A couple of these albums have a decided “classic rock” feel, a sonic throwback to the singer-songwriter era of the late ‘60s and ‘70s. I’ve admittedly got a major soft spot for that genre, but I also think 2015 was in many ways a year that called out for more plaintive, quiet and reflective music.

These are in no particular order.

Kurt Vile — B’lieve I’m Goin Down…


A onetime member of fellow Philadelphia critical darlings The War On Drugs, Vile went indie folk in 2015, with hazy, stoned songs that feature underrated guitar and banjo picking, piano, atmospheric textures and spoken-sung slacker lyrics like “Just a certified badass out for a night on the town / Ain’t it oh-exciting the way one can fake their way through life.” This was a late discovery for me in the year, but I can’t stop listening.

Courtney Barnett — Sometimes I Sit and Think, and Sometimes I Just Sit


Barnett is an incredible lyricist who mines the everyday banal for gold, and her guitar playing and songwriting betray all kinds of positive influences, including a Neil Young/Crazy Horse guitar aesthetic and the lyrical sensibilities of the Pixies in their prime. Lines like “Gimme all your money / and I’ll make some origami, honey” ought to be enshrined in some kind of rock-lyrics hall of fame.

Protomartyr — Agent Intellect


I was a huge fan of 2014’s Under Color of Official Right and its jagged aggression, offbeat lyrics and abstraction. Agent Intellect continues in that vein but ramps up the songwriting chops and instrumentation. Vocalist Joe Casey recites bar-napkin lyrics about a riot breaking after the Pope visits the Pontiac Silverdome (“Pontiac 87”) and his mother’s struggles with Alzheimer’s disease (“Why Does It Shake”) like a modern-day Mark E. Smith.

Meg Baird — Don’t Weigh Down the Light


Another excellent musician hailing from Philly (though she’s apparently moved to San Francisco), Baird has a voice like early Joni Mitchell and an album full of gentle, contemplative, English folk-inspired songs.

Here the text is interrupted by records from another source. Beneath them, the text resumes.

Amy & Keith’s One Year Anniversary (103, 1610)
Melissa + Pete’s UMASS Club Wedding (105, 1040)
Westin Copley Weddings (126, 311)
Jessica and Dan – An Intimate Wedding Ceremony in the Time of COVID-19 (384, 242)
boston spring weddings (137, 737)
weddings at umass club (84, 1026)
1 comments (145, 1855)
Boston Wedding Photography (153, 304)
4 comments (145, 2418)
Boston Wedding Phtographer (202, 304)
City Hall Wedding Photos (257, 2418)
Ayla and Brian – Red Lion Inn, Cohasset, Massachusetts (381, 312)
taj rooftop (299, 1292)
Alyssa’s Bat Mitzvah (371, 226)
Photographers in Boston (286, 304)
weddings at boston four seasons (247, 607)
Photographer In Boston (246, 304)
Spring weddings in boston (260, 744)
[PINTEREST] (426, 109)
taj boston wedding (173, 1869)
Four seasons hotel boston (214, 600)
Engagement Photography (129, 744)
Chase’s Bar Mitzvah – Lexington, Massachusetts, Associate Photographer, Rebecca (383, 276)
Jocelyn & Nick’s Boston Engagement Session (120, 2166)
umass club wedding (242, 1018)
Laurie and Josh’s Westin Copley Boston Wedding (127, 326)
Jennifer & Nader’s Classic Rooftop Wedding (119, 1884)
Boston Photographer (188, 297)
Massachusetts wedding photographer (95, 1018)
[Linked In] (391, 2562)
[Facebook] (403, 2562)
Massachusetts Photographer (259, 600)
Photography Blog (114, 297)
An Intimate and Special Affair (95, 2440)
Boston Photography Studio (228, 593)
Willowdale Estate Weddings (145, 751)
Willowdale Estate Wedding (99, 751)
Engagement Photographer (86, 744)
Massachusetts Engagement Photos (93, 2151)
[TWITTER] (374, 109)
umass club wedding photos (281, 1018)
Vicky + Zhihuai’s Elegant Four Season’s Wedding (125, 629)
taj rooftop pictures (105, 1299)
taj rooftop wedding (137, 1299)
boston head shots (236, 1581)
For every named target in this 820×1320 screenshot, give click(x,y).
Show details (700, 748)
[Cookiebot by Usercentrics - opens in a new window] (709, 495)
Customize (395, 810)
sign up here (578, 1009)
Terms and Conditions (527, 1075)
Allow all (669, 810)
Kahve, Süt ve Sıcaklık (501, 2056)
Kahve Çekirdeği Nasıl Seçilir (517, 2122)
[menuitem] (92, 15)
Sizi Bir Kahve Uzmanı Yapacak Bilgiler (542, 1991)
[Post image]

Mark Ronson — Uptown Special


Sure, the smash hit single is basically a retread of Prince and Morris Day and the Time’s 80s Minneapolis funk. But “Uptown Funk” is also great fun. Plus, there are great pop songs throughout this album of collaborations, from Tame Impala mastermind Kevin Parker’s guitar-funk ode to psychedelic drugs (“Daffodils”) to the yacht-rock of “Heavy and Rolling.” And I’m telling you, hearing a 4-year-old sing the refrain, “Uptown Funk you up” (as mine has been relentlessly), will make you hopeful for the future.

Low — Ones and Sixes


Low are in fine form in 2015, with another album of sonic dynamism, mixing quiet and noise, building slowly from one to the other, with the band’s signature sense of forboding fully intact. A frosty production, replete with electronic percussion and chilly guitar textures, makes this a perfect winter album from Duluth’s finest.

Tame Impala — Currents


The aforementioned Kevin Parker was seemingly everywhere in 2015, and his studio perfectionism permeates Currents, the third studio album by Australian band Tame Impala. This time, Parker, who played virtually everything on the album, turns to synthesizers and buries the guitar deeper in the mix, opting for elements of disco, new wave and prog rock. The album is no less rich sonically for the changes.